Have you given up things you love?
Not things you loved, past tense, then honestly stopped loving—such as keg parties or Angry Birds. I mean things—places, topics, whatever—you still love, but let go.
Maybe you told yourself you didn't love them anymore so move on, moron in that mean voice we use only on ourselves.
Maybe some aspect of it hurt you somehow, leaving you in grief or shame and shock.
Maybe you told yourself you no longer deserved that pleasure, those rewards, that reunion with your true self.
Maybe you forced yourself to quit because you weren't perfect at it, weren't even as good as Buddy X or Sibling Y. Maybe, because you weren't an expert or a master or had tons of time to spend with it, you had no right.
We quit things we love because we believe ourselves unworthy: too old, too unfit, too selfish, too absurd. Maybe we taught macaws to talk or bounced in barrels over waterfalls but stopped because because because…

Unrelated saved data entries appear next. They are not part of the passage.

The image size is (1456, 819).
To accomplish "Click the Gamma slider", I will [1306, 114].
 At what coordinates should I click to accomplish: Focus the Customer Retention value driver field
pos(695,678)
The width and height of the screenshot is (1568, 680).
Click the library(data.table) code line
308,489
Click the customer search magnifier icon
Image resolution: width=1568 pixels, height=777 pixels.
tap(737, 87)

A relative gave up her favorite foods after becoming disabled and requiring a wheelchair. A cripple who sits around all day, she scoffed, has lost the privilege of enjoying fatty snacks.
I gave up traveling for years because I hadn't traveled when someone was far away and needed me. I'd loved traveling all my life but told myself I'd forfeited my rights.
We quit things we love when we see them as too beautiful and ourselves as too ugly and the difference becomes unbearable. We tell ourselves that quitting is a conscious choice, but often it is not. Often it is live burial. The punishment we chronically await.
Having quit things we love, we tell the world—and ourselves—that we are no longer this or that. I said: I am no more a traveler. Soon everyone believed me. I forgot Madrid by force.
Because those of us who tend to despise ourselves are so bent on self-harm, it is savagely easy, over time, for us to start fearing our favorite things, because they are what makes us feel the realest, truest and most genuine, thus the most vulnerable to attack.
When that happens, love hurts so much that we strive to disown what we still yearn for and adore. We say stiffly that we no longer love skating or singing anyway.
We say we have outgrown these things or wasted too much time on them or that they were not really ours to start with but just affectations, or were foisted on us by people we now want to forget.
But in our secret moments, sitting firmly on the hands that used to sculpt or swim, we admit:
I miss that.
Here are three techniques to help you reconnect with things you relinquished but might still love.
- Imagine it. Taking the perspective of a neutral observer, imagine this thing you love but let go. Imagine yourself engaging with it. Imagine others engaging with it. Imagine it as a "thing," on its own. Note emotions arising, then let them drift past without seizing them. Note their impacts and interactions. If pain comes, what drives it? When joy comes, what kindles it?
- Follow the lifeline. Imagine you're awash at sea but have been thrown a rope that you can follow back to shore. As you inch your way back to safety, imagine the physical fibers comprising the rope as metaphysical fibers — memories, experiences, feelings — comprising your love for that thing, dating back to when you first started loving it.
- Talk about it. Pretend you're being interviewed. Get someone you trust (or an imaginary friend) to ask you: Why did you fall in love with this thing? What did you love about it? All you need to do is answer, going into as much detail as you can (because you want this to be a good interview) and for as long as you can.
The not-so-secret is: These techniques are all lessons in love. They are introductions to yourself as one who loves.
And to be one who loves, we need neither be perfect nor professionals nor experts nor even comparatively excellent by outside standards. We need only feel.